Record extracts:
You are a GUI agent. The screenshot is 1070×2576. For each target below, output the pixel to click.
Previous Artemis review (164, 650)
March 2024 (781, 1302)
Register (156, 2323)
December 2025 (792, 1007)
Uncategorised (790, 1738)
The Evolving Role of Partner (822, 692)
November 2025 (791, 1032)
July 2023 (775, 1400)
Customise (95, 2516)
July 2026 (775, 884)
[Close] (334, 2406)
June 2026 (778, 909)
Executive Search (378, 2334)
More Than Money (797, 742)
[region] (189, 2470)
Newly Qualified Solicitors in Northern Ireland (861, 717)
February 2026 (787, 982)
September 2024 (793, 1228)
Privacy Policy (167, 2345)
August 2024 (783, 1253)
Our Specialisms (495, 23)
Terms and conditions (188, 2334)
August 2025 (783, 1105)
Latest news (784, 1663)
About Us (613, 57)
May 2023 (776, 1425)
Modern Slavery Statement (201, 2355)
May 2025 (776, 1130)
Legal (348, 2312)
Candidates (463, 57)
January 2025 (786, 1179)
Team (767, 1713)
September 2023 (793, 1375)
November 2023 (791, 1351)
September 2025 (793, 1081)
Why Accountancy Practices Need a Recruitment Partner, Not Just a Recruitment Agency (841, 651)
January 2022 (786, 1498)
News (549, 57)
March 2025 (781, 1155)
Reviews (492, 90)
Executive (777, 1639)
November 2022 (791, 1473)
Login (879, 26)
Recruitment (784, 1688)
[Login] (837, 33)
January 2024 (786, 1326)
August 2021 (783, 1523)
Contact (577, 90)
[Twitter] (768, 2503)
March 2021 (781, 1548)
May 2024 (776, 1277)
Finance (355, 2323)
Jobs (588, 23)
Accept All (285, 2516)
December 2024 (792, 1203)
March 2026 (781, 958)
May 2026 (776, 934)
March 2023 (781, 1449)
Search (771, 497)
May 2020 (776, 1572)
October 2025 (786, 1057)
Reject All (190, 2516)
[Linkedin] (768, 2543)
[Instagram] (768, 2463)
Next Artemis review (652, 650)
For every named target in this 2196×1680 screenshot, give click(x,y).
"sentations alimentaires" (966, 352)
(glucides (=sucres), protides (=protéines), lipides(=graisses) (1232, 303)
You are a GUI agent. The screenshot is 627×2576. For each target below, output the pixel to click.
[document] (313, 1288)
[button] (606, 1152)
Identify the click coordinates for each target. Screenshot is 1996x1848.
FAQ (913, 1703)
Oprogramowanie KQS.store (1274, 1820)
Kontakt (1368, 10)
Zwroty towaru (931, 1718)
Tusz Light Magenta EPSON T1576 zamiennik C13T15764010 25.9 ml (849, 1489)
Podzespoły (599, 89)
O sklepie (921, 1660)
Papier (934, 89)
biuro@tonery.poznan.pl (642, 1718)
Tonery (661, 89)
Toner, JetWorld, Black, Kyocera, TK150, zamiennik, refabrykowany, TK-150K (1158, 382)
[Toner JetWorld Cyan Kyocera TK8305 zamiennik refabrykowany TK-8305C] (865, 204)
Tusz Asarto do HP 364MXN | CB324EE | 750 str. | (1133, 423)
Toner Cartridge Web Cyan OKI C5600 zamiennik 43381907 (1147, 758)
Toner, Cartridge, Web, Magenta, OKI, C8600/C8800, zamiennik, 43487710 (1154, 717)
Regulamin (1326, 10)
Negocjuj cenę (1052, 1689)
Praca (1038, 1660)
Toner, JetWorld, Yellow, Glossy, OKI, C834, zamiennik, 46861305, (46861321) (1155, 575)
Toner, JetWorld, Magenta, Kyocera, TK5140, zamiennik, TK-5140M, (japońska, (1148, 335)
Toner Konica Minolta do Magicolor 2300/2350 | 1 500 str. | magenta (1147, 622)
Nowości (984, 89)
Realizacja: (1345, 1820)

Exercise brief: Print the first line of the records above and each line after it, exactly, through the line with "Privacy Policy (167, 2345)".

Answer:
You are a GUI agent. The screenshot is 1070×2576. For each target below, output the pixel to click.
Previous Artemis review (164, 650)
March 2024 (781, 1302)
Register (156, 2323)
December 2025 (792, 1007)
Uncategorised (790, 1738)
The Evolving Role of Partner (822, 692)
November 2025 (791, 1032)
July 2023 (775, 1400)
Customise (95, 2516)
July 2026 (775, 884)
[Close] (334, 2406)
June 2026 (778, 909)
Executive Search (378, 2334)
More Than Money (797, 742)
[region] (189, 2470)
Newly Qualified Solicitors in Northern Ireland (861, 717)
February 2026 (787, 982)
September 2024 (793, 1228)
Privacy Policy (167, 2345)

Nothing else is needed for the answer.